### Problem description
Report every line of the material below that contains the string "should". Case counts.

═════ Extracted material

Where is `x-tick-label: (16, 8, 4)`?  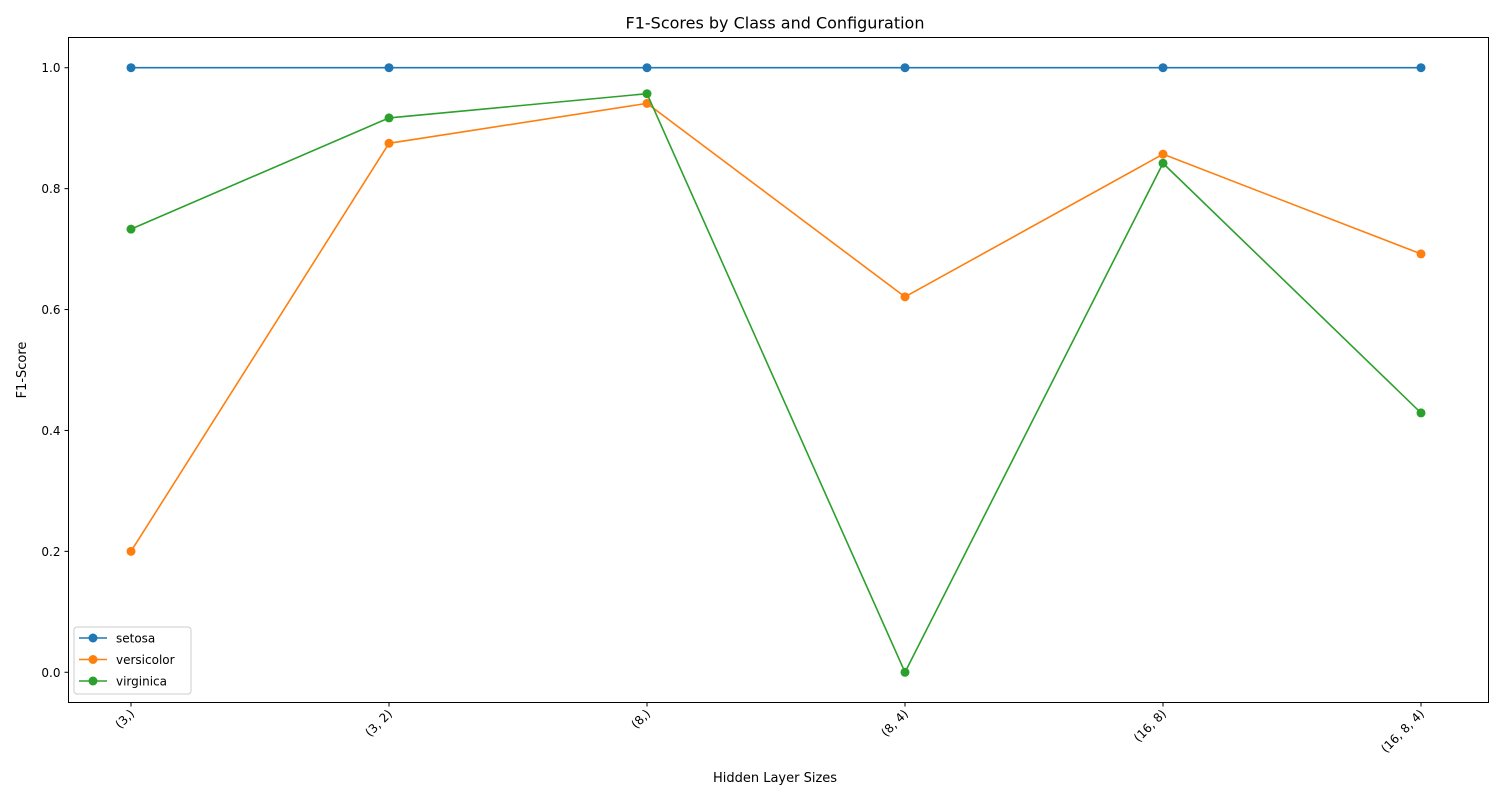 x-tick-label: (16, 8, 4) is located at coordinates (1402, 732).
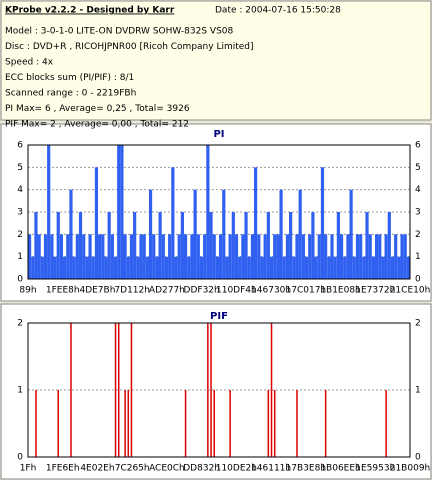  Describe the element at coordinates (306, 469) in the screenshot. I see `x-tick-label: 17B3E8h` at that location.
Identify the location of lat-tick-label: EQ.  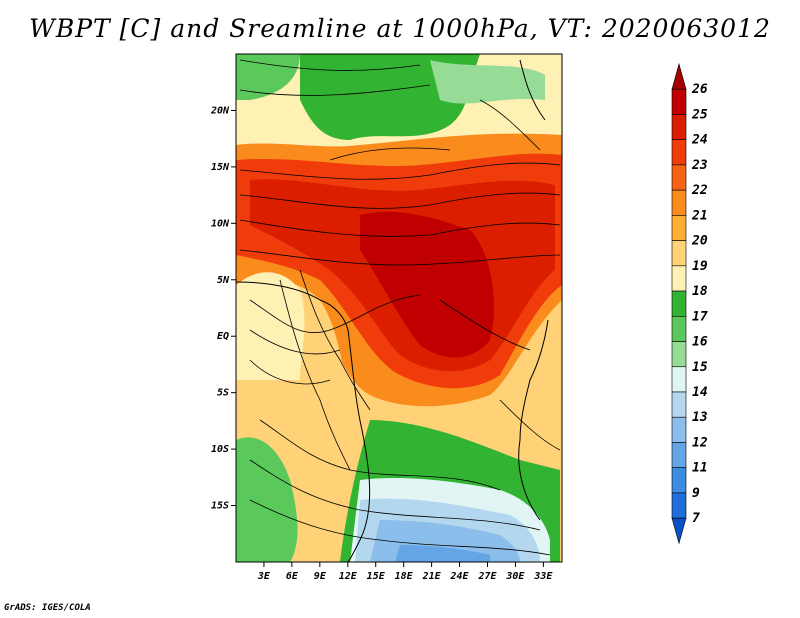
(223, 336).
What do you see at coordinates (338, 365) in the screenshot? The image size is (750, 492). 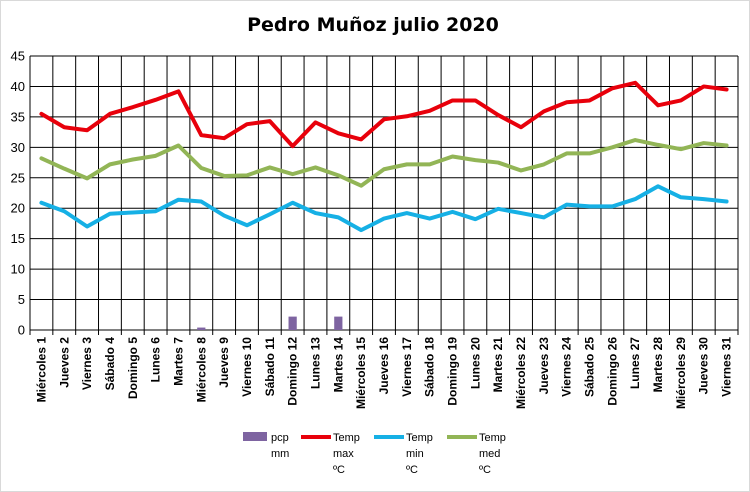 I see `x-tick-label: Martes 14` at bounding box center [338, 365].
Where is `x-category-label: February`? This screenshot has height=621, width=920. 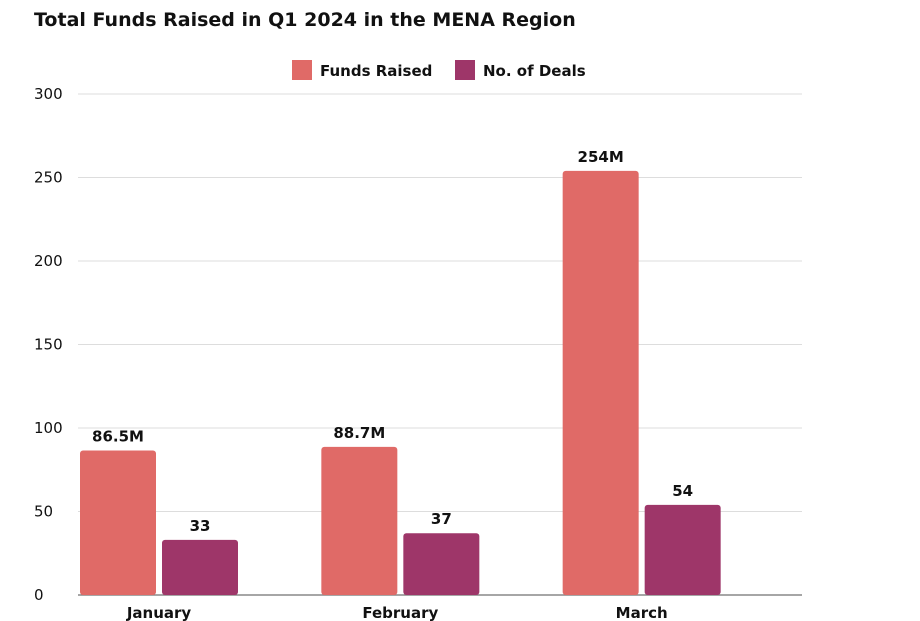 x-category-label: February is located at coordinates (400, 612).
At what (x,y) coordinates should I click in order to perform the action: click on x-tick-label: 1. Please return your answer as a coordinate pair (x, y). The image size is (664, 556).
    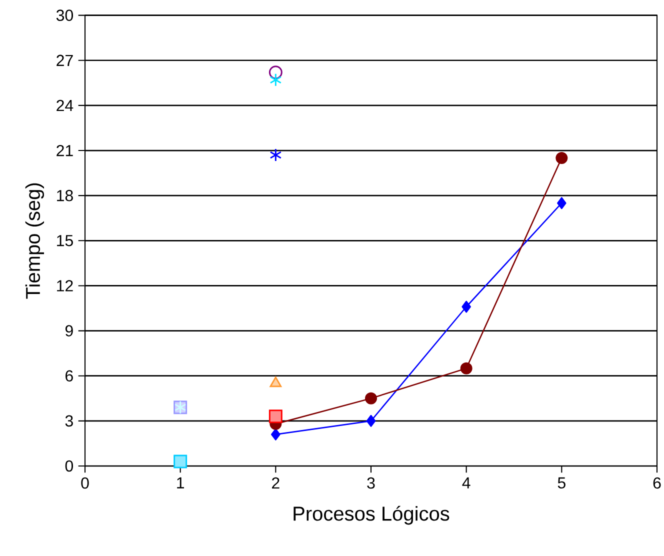
    Looking at the image, I should click on (180, 482).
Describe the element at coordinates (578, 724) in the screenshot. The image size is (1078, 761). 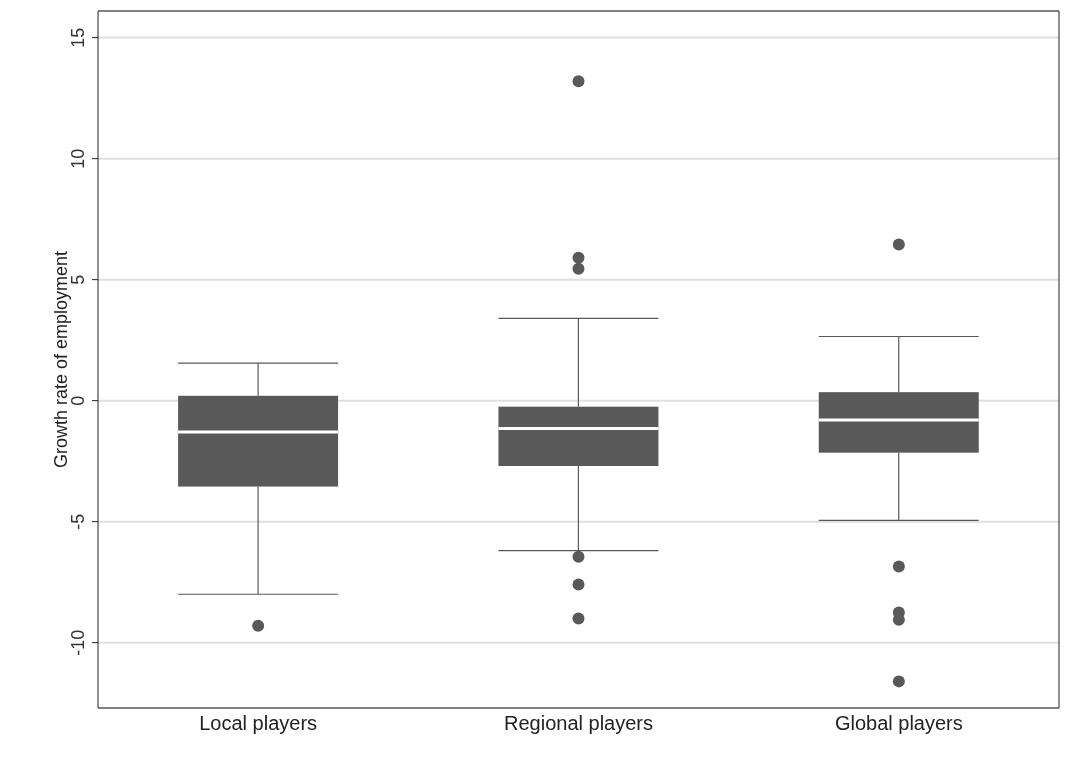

══════════

### Answer below
At what (x,y) coordinates should I click in order to perform the action: click on x-tick-label: 1. Please return your answer as a coordinate pair (x, y). The image size is (664, 556).
    Looking at the image, I should click on (180, 482).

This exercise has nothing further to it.